■ What is needed ■
Extract the full passage on Sylvia Wald below, reproducing every word and line verbatim.

*** Supplied passage

American visual artist (1915–2011)

Sylvia Wald (/wɔːld/; October 30, 1915 – March 24, 2011) was an American visual artist. Born in Philadelphia and educated at Moore Institute of Art, she began as a painter in the style of the American social realist school, before turning to Abstract Expressionism through her pioneering work in silk screening and sculptural collage. She has been noted for her "wide range of expression, diversity of media and technical excellence."

== Biography ==
After graduation from Moore Institute, Wald worked as an elementary school art teacher in conjunction with the Works Project Administration (WPA). Her early work reflects this social engagement. Working in the "social realist" tradition, she specialized in scenes of proletariat American life, which she then contributed to populist and Marxist journals of the period, including The New Masses. Wald moved to New York City in the late 1930s.

Her work was included in the 1940 MoMA show American Color Prints Under $10 The show was organized as a vehicle for bringing affordable fine art prints to the general public. She was also included in the 1947 and 1951 Dallas Museum of Fine Arts exhibitions of the National Serigraph Society.

During the forties and fifties, with Abstract Expressionism rising to dominate the New York art scene, Wald's work became increasingly abstract. Eventually she would come to be seen as a pioneer of the movement, especially for her innovations in silk screening, a technique she adopted in 1941 after observing Harry Gottlieb in Louisville, Kentucky, while on assignment with her first husband, a medical practitioner. Instead of ink, the standard material, she used oil paints. She brought the "action painting" method, popularized by Jackson Pollock among others, to textile work, large-scale pieces 5–6 feet square. She continued to make her prints without the assistance of a professional printer or printmaking studio, stating that "I never felt that my particular style was suitable for making prints with a printer."

******
*** Records provided

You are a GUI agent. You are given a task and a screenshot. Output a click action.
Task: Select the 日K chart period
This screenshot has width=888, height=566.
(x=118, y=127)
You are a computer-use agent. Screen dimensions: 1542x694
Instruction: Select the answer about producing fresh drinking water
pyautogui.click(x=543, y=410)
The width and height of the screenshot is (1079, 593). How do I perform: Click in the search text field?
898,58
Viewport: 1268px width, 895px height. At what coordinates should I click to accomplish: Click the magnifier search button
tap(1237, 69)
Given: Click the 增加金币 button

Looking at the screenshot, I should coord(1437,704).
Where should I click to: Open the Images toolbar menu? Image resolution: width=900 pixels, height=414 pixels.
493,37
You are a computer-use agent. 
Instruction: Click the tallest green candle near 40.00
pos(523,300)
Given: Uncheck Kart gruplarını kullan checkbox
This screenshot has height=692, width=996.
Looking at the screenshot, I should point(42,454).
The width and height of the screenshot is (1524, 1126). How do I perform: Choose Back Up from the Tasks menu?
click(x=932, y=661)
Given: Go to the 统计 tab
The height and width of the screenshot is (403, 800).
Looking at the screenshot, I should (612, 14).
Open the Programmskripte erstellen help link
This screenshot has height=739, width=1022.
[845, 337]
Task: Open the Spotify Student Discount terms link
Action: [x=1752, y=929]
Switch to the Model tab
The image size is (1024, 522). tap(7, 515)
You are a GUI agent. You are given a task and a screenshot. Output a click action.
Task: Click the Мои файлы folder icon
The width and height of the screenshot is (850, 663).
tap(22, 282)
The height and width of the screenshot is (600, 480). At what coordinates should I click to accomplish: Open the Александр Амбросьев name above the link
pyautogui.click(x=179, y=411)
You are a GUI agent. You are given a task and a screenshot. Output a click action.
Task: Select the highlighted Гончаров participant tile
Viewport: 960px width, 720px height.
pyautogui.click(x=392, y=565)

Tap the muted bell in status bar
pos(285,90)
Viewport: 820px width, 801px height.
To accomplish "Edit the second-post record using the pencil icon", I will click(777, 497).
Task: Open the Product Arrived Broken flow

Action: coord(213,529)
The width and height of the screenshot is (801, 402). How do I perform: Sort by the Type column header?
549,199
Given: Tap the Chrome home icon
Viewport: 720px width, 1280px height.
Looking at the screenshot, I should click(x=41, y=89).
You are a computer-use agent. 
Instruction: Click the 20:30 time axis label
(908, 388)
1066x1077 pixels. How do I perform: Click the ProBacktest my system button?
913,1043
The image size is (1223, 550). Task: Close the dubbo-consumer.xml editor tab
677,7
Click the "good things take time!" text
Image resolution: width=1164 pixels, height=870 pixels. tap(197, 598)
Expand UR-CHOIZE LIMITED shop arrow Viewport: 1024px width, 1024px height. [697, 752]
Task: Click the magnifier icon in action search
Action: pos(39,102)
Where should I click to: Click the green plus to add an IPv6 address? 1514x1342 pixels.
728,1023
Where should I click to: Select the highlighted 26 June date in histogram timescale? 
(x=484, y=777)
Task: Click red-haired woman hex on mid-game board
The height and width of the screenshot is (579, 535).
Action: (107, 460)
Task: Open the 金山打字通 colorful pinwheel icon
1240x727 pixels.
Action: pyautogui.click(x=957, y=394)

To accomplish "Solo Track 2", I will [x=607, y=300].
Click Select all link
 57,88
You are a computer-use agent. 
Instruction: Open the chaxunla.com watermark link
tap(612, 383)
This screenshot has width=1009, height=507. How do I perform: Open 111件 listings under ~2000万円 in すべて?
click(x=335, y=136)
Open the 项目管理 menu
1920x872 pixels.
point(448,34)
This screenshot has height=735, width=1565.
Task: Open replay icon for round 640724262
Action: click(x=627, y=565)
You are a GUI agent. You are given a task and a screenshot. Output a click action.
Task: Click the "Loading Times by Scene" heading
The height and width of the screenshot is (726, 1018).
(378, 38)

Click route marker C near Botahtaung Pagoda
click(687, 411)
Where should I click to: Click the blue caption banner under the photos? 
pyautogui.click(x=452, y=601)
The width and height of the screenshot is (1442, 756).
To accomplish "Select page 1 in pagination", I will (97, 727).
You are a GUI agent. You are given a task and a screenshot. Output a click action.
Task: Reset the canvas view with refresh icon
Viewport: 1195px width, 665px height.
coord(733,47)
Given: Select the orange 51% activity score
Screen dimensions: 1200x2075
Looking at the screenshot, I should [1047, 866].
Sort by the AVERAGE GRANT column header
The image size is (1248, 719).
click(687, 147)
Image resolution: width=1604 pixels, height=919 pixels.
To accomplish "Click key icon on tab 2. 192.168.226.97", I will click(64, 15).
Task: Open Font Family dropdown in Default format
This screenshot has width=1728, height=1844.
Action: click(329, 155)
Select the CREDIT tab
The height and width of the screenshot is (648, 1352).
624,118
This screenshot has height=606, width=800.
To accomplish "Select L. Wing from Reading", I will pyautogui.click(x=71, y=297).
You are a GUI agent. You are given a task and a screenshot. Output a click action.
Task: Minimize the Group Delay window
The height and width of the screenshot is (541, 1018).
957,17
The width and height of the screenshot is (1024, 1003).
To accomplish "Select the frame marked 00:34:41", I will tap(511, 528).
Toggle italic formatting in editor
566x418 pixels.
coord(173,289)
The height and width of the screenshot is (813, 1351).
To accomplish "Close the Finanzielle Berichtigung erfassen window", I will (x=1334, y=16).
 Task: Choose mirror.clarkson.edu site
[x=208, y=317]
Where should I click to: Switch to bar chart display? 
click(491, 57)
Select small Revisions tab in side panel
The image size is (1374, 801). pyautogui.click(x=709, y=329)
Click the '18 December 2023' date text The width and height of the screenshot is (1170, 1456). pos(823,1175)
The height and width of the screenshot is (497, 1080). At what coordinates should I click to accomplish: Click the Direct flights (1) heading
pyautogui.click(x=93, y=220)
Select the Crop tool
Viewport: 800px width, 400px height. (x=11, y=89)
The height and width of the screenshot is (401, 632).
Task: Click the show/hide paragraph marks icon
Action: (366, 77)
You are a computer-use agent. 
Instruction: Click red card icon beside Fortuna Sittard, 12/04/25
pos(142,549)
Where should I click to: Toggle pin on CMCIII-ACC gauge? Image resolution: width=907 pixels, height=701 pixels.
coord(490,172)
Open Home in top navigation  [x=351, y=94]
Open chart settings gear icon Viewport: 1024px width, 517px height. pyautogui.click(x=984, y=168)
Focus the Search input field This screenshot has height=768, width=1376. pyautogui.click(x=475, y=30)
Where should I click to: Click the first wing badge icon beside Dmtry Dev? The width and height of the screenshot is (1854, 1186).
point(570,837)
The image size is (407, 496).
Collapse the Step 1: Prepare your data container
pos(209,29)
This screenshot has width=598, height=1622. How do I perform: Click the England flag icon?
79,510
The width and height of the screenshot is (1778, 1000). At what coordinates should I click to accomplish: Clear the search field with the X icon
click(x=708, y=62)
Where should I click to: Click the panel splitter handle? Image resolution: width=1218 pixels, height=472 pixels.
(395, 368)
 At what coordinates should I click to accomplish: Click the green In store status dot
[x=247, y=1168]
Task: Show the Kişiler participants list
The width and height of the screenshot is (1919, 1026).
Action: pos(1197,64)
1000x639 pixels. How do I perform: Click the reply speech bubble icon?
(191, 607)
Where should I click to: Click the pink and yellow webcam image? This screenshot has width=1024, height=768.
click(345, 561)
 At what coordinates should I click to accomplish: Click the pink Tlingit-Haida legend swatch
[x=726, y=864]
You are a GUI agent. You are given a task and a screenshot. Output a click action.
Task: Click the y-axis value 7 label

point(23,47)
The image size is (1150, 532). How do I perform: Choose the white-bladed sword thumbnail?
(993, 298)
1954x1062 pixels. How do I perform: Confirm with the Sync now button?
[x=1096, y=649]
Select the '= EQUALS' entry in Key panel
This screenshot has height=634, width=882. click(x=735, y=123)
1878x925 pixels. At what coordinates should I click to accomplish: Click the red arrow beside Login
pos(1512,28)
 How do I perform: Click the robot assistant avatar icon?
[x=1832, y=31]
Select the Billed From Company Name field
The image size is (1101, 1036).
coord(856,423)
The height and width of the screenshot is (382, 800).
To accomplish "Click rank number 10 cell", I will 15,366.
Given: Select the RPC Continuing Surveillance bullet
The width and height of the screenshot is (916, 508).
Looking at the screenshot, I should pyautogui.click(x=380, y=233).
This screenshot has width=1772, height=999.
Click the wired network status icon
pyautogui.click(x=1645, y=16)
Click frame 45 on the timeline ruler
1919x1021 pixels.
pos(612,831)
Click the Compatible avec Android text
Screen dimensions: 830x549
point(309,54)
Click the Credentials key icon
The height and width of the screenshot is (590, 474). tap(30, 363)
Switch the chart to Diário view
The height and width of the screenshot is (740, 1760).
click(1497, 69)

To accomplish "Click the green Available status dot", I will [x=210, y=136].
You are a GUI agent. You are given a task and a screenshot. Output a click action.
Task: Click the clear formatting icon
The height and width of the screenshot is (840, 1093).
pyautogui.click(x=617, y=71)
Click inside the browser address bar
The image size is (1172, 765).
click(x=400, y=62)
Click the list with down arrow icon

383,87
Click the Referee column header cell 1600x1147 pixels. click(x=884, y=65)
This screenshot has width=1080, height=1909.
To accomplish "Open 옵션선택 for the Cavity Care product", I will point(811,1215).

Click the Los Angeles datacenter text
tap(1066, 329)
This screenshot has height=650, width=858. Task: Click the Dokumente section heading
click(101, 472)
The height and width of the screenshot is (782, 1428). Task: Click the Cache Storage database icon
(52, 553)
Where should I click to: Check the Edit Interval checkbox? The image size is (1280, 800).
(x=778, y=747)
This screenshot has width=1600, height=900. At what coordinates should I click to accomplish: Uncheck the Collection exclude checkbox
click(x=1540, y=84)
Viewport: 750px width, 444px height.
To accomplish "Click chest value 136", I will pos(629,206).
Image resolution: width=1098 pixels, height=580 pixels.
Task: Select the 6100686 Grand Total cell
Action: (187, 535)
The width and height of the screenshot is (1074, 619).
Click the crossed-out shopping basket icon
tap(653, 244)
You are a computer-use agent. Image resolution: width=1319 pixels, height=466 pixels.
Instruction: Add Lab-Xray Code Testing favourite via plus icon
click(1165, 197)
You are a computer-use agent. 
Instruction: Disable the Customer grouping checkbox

******

■ Result below ■
American visual artist (1915–2011)

Sylvia Wald (/wɔːld/; October 30, 1915 – March 24, 2011) was an American visual artist. Born in Philadelphia and educated at Moore Institute of Art, she began as a painter in the style of the American social realist school, before turning to Abstract Expressionism through her pioneering work in silk screening and sculptural collage. She has been noted for her "wide range of expression, diversity of media and technical excellence."

== Biography ==
After graduation from Moore Institute, Wald worked as an elementary school art teacher in conjunction with the Works Project Administration (WPA). Her early work reflects this social engagement. Working in the "social realist" tradition, she specialized in scenes of proletariat American life, which she then contributed to populist and Marxist journals of the period, including The New Masses. Wald moved to New York City in the late 1930s.

Her work was included in the 1940 MoMA show American Color Prints Under $10 The show was organized as a vehicle for bringing affordable fine art prints to the general public. She was also included in the 1947 and 1951 Dallas Museum of Fine Arts exhibitions of the National Serigraph Society.

During the forties and fifties, with Abstract Expressionism rising to dominate the New York art scene, Wald's work became increasingly abstract. Eventually she would come to be seen as a pioneer of the movement, especially for her innovations in silk screening, a technique she adopted in 1941 after observing Harry Gottlieb in Louisville, Kentucky, while on assignment with her first husband, a medical practitioner. Instead of ink, the standard material, she used oil paints. She brought the "action painting" method, popularized by Jackson Pollock among others, to textile work, large-scale pieces 5–6 feet square. She continued to make her prints without the assistance of a professional printer or printmaking studio, stating that "I never felt that my particular style was suitable for making prints with a printer."